The first task of the principal is to understand the causes of concerns of teachers and a decrease in students’ performance. For this reason, she needs to involve teachers in the decision-making process and allow them to identify students’ problems and measures to solve them by their methods. However, the principal must check and confirm all solutions to avoid contradictions in approaches. This method refers to Likert’s the third system of management style as it implies extensive opportunities for the participation and independence of teachers, but leaves the main power for a principal (Owens and Thomas, p. 8). For the next step, it is necessary to introduce additional classes and consultations in math for parents and students based on the interests of all participants. Classes can differ in format for the convenience of teachers but should be aimed at one goal, that is strengthening the interaction between children and parents and elimination of parent’s knowledge gaps. This step will help to reduce the misunderstanding and concerns of parents, and also allow them to study with their children at home.
The third step is to strengthen communication between parents and teachers outside the school to provide ongoing support. For example, such a solution could be a short explanation of each new topic of the lesson by e-mail, which will help parents understand the essence of the tasks quickly and help their children with homework.

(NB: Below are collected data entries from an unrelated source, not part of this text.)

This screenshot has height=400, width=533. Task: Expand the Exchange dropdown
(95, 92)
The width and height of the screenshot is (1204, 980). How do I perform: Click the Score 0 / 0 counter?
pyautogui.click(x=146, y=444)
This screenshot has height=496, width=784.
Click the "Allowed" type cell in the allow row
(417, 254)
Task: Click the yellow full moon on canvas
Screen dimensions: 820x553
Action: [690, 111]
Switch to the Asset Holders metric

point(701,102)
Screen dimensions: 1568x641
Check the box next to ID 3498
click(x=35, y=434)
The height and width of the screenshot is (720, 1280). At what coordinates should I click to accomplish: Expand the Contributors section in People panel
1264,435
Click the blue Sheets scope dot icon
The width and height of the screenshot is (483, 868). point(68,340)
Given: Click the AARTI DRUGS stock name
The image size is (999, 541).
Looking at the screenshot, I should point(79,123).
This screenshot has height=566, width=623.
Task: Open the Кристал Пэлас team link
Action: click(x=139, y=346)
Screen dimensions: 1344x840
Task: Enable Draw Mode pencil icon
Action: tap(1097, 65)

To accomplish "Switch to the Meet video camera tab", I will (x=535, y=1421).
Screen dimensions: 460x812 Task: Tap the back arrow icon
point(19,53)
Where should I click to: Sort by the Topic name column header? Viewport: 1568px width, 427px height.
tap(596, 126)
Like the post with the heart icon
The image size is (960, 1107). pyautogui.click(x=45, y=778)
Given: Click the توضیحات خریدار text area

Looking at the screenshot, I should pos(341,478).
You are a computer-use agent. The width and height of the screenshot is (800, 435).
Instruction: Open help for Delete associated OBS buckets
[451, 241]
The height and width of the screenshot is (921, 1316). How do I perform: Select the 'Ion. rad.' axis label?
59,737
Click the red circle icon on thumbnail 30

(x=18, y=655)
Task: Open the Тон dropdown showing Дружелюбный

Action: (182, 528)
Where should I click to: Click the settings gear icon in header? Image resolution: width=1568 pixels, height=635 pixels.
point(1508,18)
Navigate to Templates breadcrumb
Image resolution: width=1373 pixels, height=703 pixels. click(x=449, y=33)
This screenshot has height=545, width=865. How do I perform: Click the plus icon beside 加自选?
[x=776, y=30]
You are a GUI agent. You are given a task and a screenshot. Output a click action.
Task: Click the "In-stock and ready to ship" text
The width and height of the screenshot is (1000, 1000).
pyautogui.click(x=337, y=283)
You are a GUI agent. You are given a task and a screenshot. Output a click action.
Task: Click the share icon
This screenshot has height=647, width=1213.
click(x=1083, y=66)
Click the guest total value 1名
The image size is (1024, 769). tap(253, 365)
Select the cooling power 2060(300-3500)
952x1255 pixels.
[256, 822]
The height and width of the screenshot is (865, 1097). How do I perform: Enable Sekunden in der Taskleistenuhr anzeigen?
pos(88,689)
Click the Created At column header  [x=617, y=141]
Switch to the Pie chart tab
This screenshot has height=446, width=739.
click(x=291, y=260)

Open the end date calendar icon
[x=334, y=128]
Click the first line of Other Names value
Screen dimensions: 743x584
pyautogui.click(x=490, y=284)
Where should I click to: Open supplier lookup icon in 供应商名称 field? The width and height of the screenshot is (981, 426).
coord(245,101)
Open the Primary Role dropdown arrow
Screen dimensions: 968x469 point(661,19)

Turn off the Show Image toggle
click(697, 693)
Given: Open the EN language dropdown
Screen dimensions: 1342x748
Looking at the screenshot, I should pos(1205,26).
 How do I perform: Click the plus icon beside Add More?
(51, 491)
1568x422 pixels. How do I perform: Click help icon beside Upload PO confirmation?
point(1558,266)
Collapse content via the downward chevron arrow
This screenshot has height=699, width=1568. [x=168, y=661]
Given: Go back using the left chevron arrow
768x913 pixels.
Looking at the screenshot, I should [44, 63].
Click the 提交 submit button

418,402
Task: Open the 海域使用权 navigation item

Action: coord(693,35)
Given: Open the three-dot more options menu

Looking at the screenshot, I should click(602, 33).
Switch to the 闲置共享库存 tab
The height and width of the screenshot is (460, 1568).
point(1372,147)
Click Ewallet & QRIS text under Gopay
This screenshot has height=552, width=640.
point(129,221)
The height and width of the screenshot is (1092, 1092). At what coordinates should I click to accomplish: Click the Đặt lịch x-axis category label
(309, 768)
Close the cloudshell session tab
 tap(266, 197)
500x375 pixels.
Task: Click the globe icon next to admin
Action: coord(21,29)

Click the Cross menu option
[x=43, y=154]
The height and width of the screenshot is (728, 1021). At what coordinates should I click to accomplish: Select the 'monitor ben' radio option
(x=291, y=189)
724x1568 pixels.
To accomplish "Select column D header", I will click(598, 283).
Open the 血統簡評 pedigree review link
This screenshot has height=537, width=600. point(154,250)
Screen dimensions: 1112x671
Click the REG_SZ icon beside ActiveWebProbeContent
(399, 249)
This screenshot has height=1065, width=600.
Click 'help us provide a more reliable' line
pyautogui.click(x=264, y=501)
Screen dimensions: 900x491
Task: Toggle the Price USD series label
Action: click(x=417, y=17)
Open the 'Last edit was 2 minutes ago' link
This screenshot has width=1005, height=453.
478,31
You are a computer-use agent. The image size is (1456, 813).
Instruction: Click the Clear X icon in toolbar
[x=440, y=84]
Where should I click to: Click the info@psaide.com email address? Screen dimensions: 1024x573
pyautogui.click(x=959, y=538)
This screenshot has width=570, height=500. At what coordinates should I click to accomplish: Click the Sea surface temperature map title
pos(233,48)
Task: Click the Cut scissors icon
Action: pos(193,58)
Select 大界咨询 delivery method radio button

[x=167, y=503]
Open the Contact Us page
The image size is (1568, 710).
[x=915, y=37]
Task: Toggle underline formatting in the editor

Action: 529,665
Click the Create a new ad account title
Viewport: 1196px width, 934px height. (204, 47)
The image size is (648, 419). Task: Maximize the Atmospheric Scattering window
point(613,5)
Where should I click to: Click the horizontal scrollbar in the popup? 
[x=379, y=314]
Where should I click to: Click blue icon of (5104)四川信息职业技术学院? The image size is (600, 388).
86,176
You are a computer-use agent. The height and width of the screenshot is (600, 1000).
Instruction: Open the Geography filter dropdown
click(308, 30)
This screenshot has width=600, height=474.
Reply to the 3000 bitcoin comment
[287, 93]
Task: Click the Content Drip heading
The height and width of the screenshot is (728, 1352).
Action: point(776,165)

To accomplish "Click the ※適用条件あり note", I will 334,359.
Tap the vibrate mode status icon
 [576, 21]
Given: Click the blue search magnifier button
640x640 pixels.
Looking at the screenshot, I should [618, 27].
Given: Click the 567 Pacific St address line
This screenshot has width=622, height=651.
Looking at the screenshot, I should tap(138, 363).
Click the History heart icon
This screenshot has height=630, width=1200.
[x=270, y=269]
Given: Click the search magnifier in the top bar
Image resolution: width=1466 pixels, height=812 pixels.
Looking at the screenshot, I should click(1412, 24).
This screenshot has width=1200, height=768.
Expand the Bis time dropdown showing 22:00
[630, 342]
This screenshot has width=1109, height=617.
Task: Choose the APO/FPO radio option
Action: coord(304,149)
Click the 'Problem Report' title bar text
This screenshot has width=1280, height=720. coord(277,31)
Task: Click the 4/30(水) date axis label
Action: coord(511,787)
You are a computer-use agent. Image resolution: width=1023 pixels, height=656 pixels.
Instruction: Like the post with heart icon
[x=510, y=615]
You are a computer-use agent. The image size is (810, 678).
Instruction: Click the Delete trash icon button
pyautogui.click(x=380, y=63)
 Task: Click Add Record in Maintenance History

Thus, in this way, the interests of such key stakeholders as teachers, parents, and children will be satisfied, and student performance will increase.
These steps have the features of two strategies for change, precisely normative-reeducative and power-coercive. Normative-reeducative traits are manifested in the fact that a plan or form of consultation is developed based on the knowledge, skills, and preferences of teachers but taking into account the interests of children and parents. Therefore, this approach is built on an interaction-influence system, in which teachers bring their initiatives and collaborate for good of organization (Owens and Thomas, p. 229). Besides, the involvement of parents in the process of changes shifts a closed climate to a more open climate (Owens and Thomas, p. 229 ). A feature of a power-coercive strategy is the fact that consultations and innovations to enhance communication are mandatory for teachers, even if they are unwilling to do extra work beyond their immediate responsibilities. Therefore, the lack of a choice between participation or non-participation in the implementation of the innovation demonstrates a power-coercive strategy (Owens and Thomas). However, combining these approaches to making and implementing decisions contributes to the most effective outcomes of change.
In conclusion, successful communication between the principal, teachers, parents, and children is the basis for a program support plan. This communication is displayed in three steps, such as finding out the cause of the concerns, introducing additional classes and counseling, and strengthening the interaction of parents and teachers outside the school. Such steps will help to eliminate the misunderstanding and worries of parents due to lack of information and allow teachers to convey information to children and adults. Thus, the new math program will receive support in schools.
Owens, Robert G., and Thomas C. Valesky. Organizational Behavior in Education: Leadership and School Reform. 11th ed., Prentice Hall, 2015.